The GPT large language model detonates the upsurge of reinforcement learning and language generation models, and takes you to understand RLHF.

DRL:Reinforcement Learning with Language Model

With the explosion of ChatGPT, the combination of reinforcement learning (Reinforcement Learning) and language generation model (Language Model) has become more and more popular.

A video explanation about ChatGPT can be found here .

A detailed introduction to the project can be found here .

In this project, we will build several examples of updating the language model (GPT-2) through the reinforcement learning algorithm (PPO) through the open source project trl , including:

  • Positive comment generation robot based on Chinese emotion recognition model (No Human Reward)

  • A positive comment generation robot based on human scoring (With Human Reward)

  • Train a reward model (Reward Model) based on the ranking sequence (Rank List)

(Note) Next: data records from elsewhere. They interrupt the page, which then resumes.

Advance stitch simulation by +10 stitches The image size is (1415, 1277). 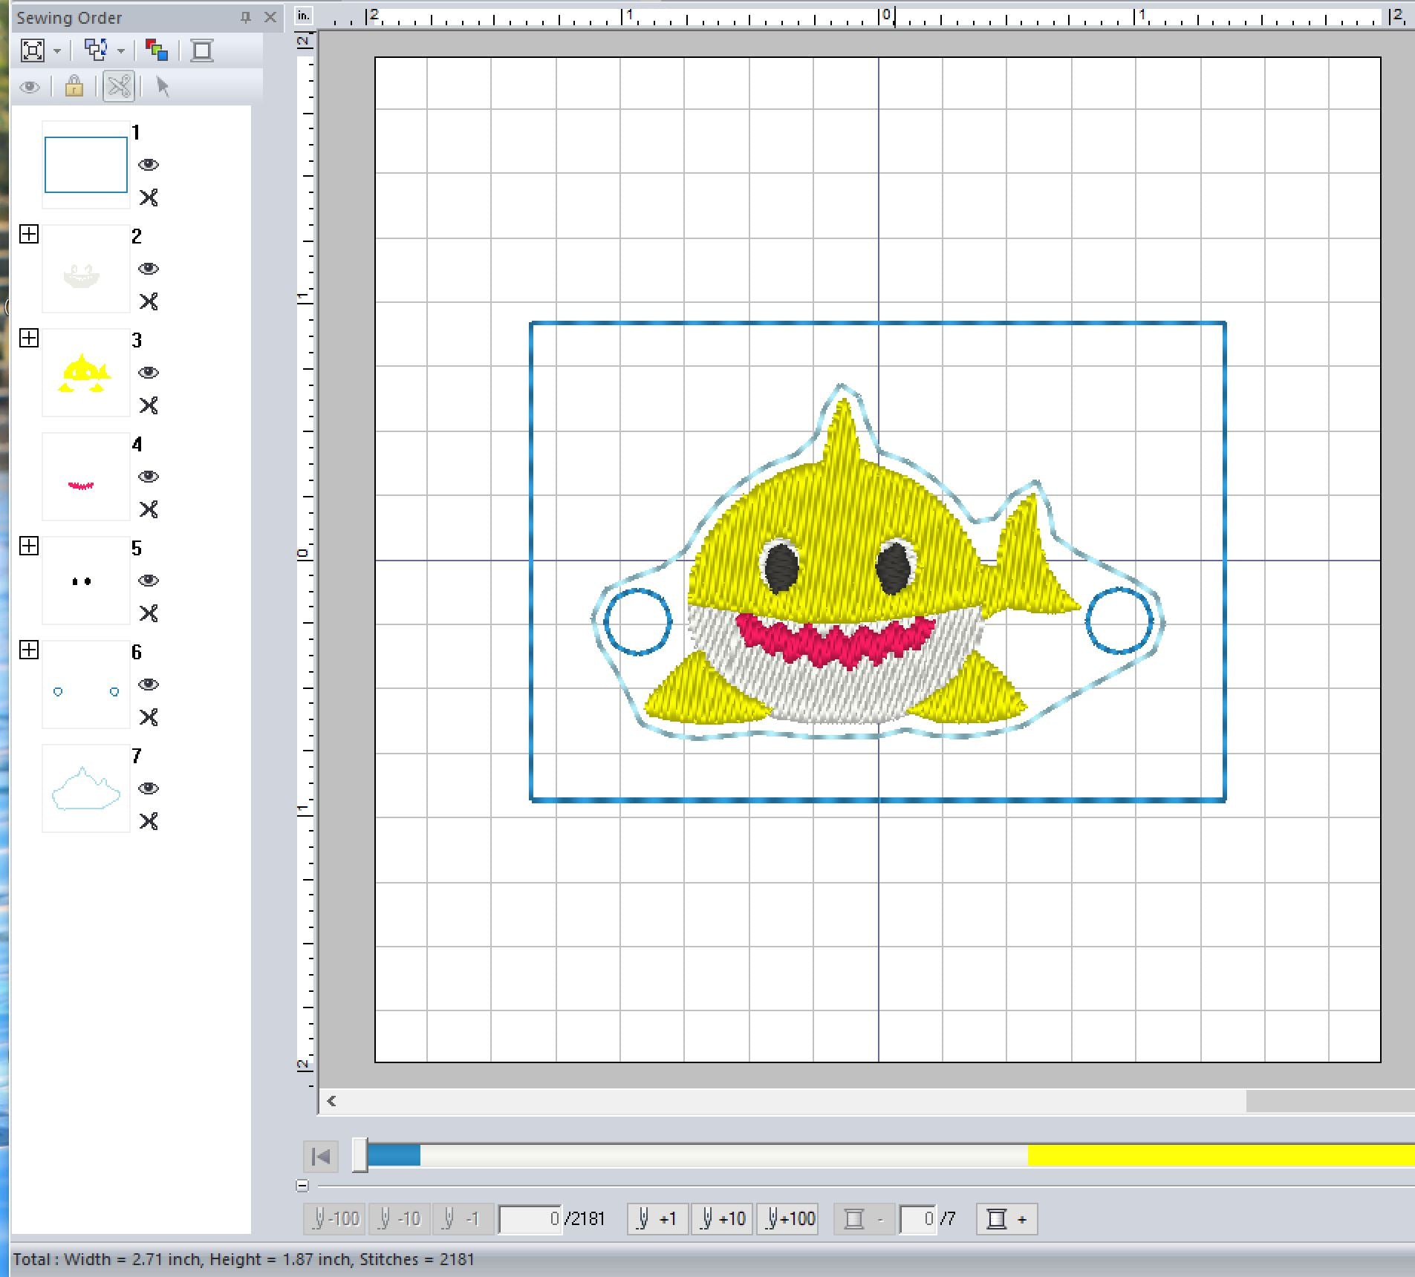tap(722, 1219)
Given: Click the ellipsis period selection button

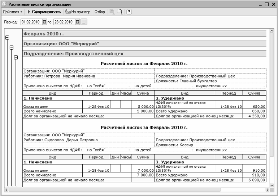Looking at the screenshot, I should coord(84,22).
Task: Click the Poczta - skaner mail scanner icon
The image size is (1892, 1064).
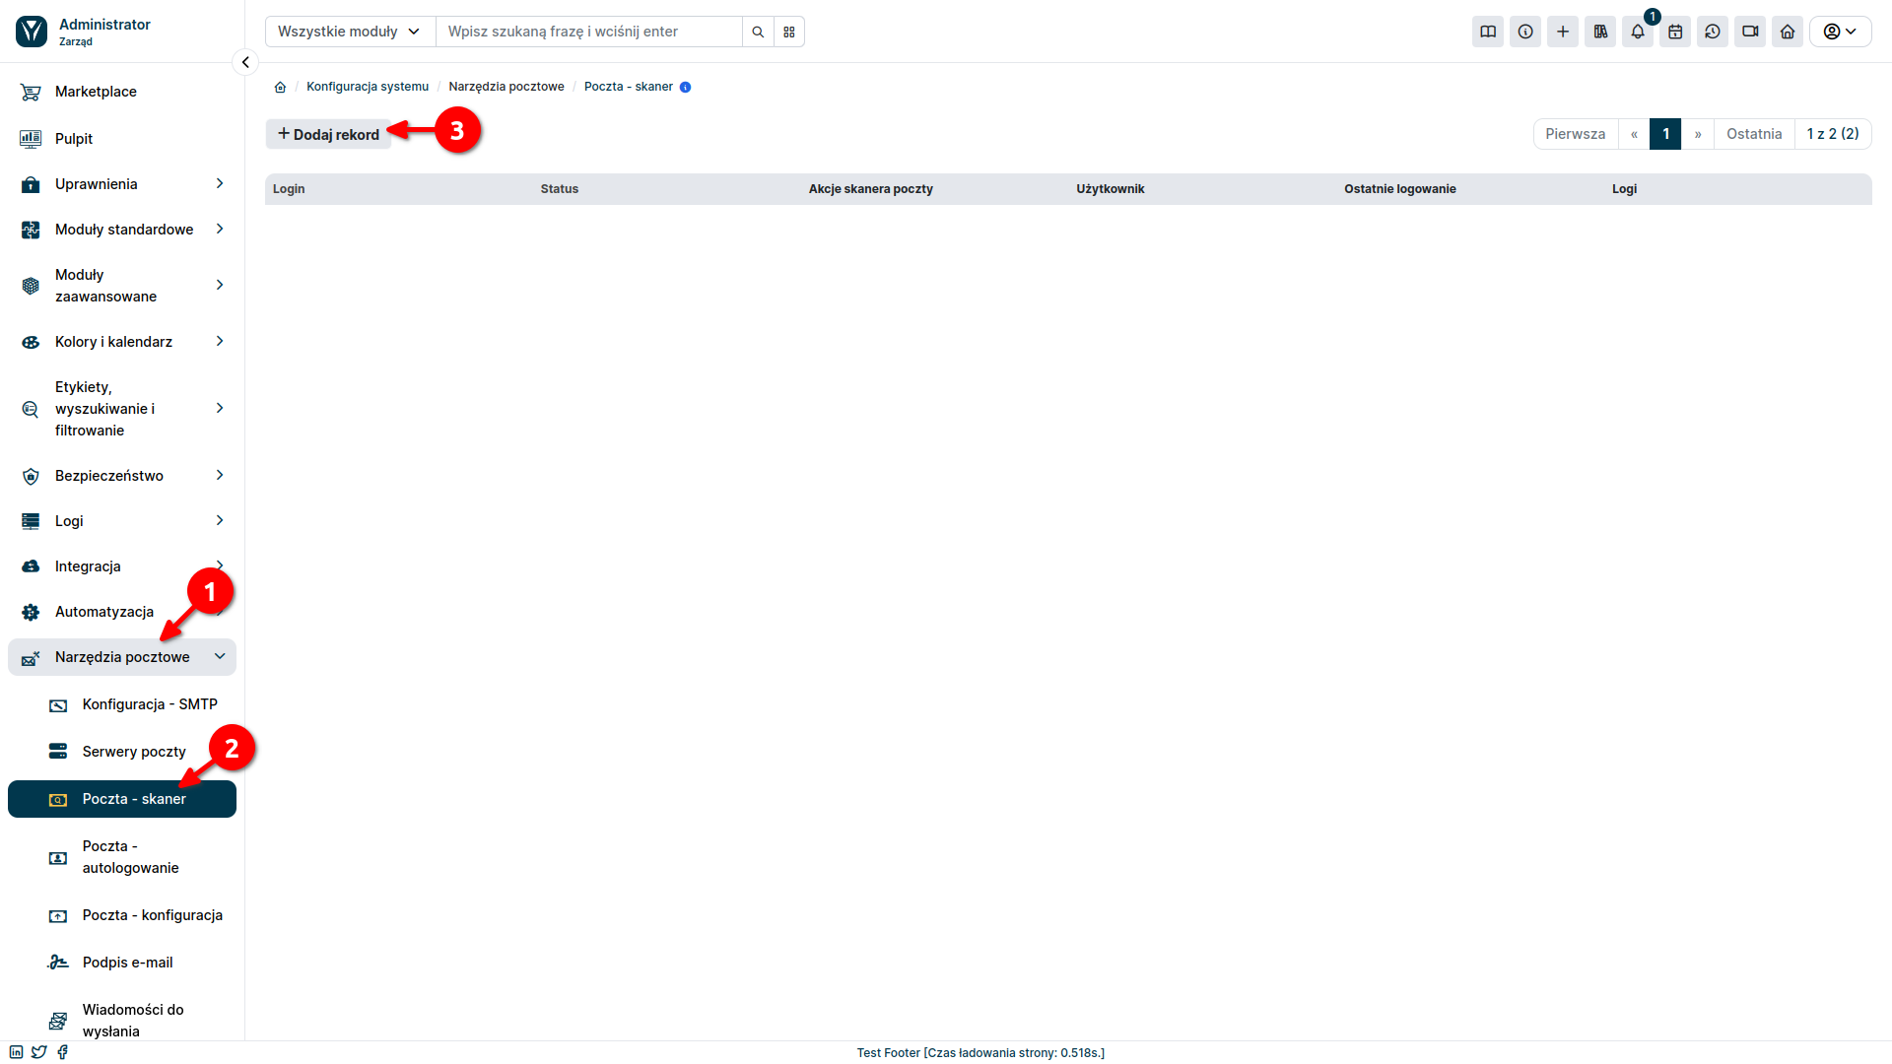Action: (x=57, y=798)
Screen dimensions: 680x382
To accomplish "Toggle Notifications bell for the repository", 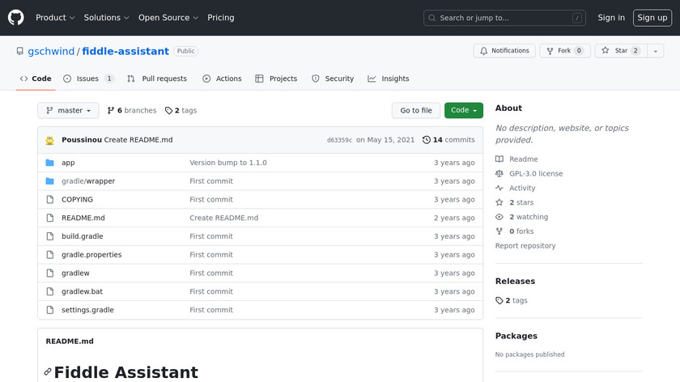I will 503,51.
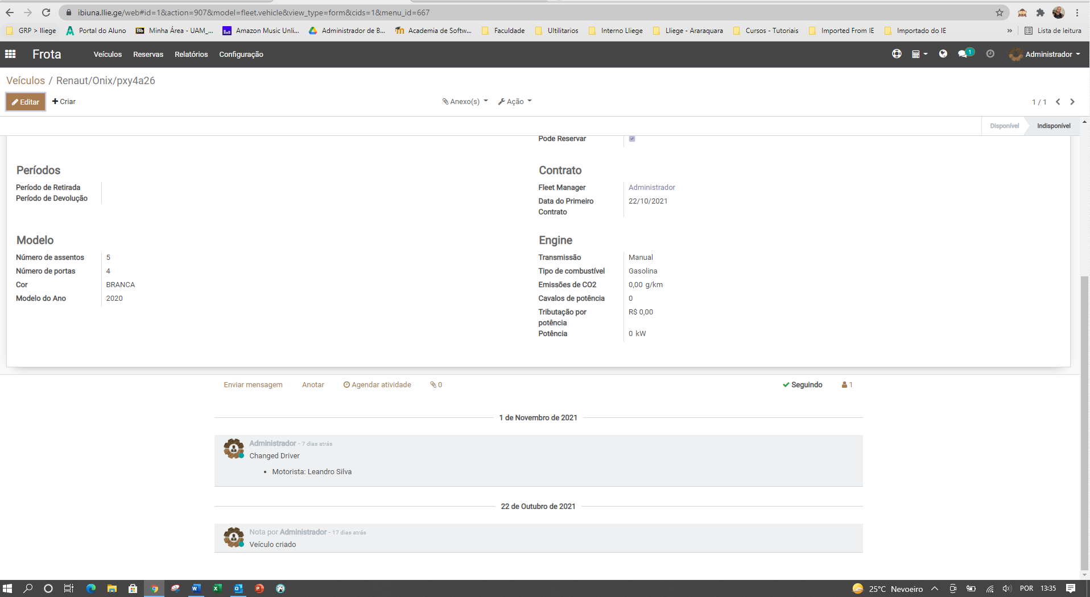1090x597 pixels.
Task: Click the globe icon in top navbar
Action: 943,54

  • Rank List annotation platform

1. A positive comment generation robot based on Chinese emotion recognition model (No Human Reward)

Considering that we now have a ready-made language model (Chinese GPT2 is used in the example), promptthe model can continue to generate a piece of text through a short paragraph, for example:

prompt: 刚收到货,感觉有

output 1: 刚收到货,感觉有 点 不 符 合 预 期 ,不 好
output 2: 刚收到货,感觉有 挺 无 奈 的 送 货 速 度 不 太 行
...

We now hope that the language model can learn to generate "positive emotion" praise, and the current GPT model does not have the ability to "emotion recognition". For example, the above two generated results do not conform to positive emotions.

To this end, we expect to evolve the existing GPT model through the method of "reinforcement learning", so that it can learn to generate "positive sentiment" comments as much as possible.

In reinforcement learning, when the model generates a result, we need to tell the model the score (reward) of this result, that is, we score each generated result of the model, for example:

output 1: 刚收到货,感觉有 点 不 符 合 预 期 ,不 好                -> 0.2
output 2: 刚收到货,感觉有 挺 无 奈 的 送 货 速 度 不 太 行          -> 0.1
output 3: 刚收到货,感觉有 些 惊 喜 于 货 物 质 量                  -> 0.9...

This would be a very lengthy process if we had to manually score each output (we will do this in another example).

Therefore, we introduce another "emotion recognition model" to simulate the scores given by humans.

"Emotion recognition model" we use the built-in sentiment-analysis pipeline in transformers to implement.

The model is trained based on a data set of online comments, and can discriminate the "positive and negative" emotions of sentences, as follows:

We use the discrimination result (0.0~1.0) of this "emotion recognition model" as the reward of the GPT generation model to guide the GPT model to iteratively update through the reinforcement learning (PPO) algorithm.

1.1 Training process

The entire PPO + GPT2 training process is as follows:

  1. Choose one at random prompt, e.g. "This movie is very"

  2. The GPT model promptgenerates answers based on , such as: "This movie is very good~"

  3. Feed the generated answer of GPT to the "emotion recognition" model and get a score (reward), such as: 0.9

  4. Optimize the GPT model using the reward.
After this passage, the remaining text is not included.